>> START
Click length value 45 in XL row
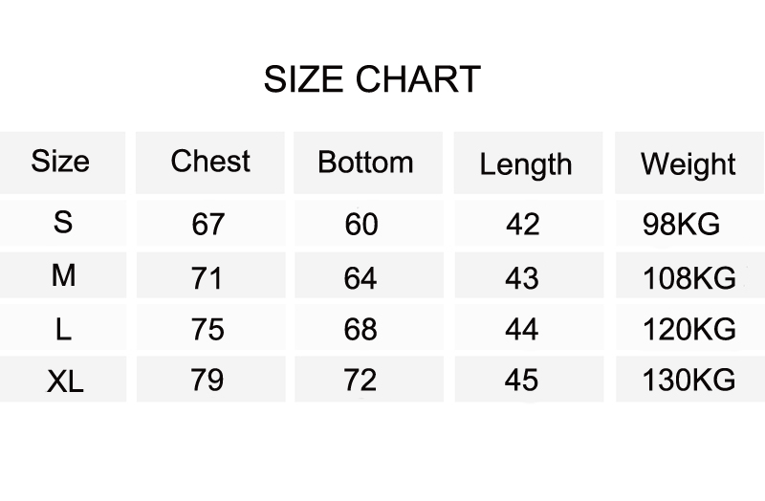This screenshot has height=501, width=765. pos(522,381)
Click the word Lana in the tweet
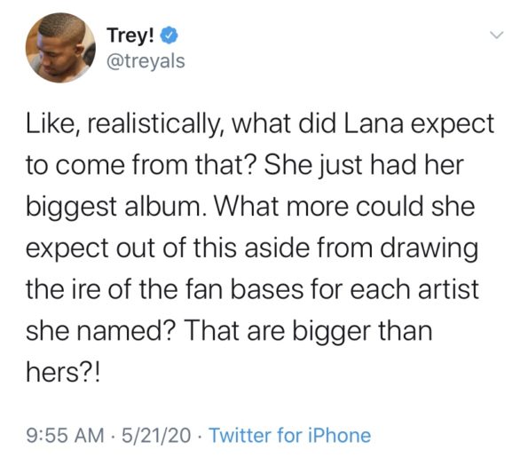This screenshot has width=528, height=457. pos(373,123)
>> END
>> START
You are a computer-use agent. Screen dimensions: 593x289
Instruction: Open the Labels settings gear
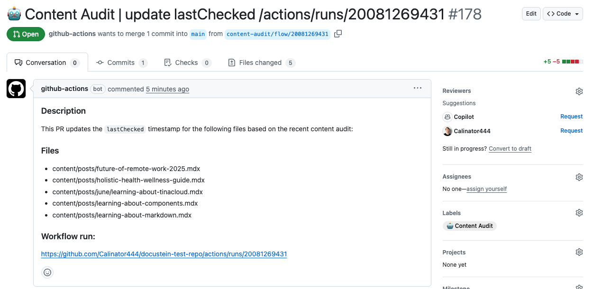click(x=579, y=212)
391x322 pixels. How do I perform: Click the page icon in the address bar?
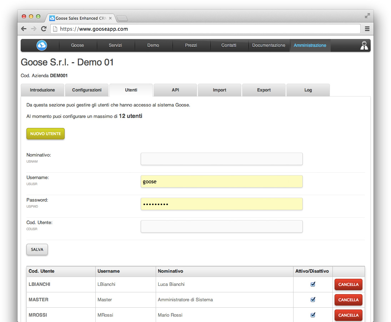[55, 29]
>> END
TASK TO COMPLETE = Please list the entries as numbered items, from the line containing "Click length value 45 in XL row" through the line containing "This screenshot has width=528, height=457.", both lines included, and skip any blank lines. Leave the pictures out of your list.

SOLUTION FOR THIS PROBLEM =
1. Click length value 45 in XL row
2. This screenshot has height=501, width=765. pos(522,381)
3. Click the word Lana in the tweet
4. This screenshot has width=528, height=457. pos(373,123)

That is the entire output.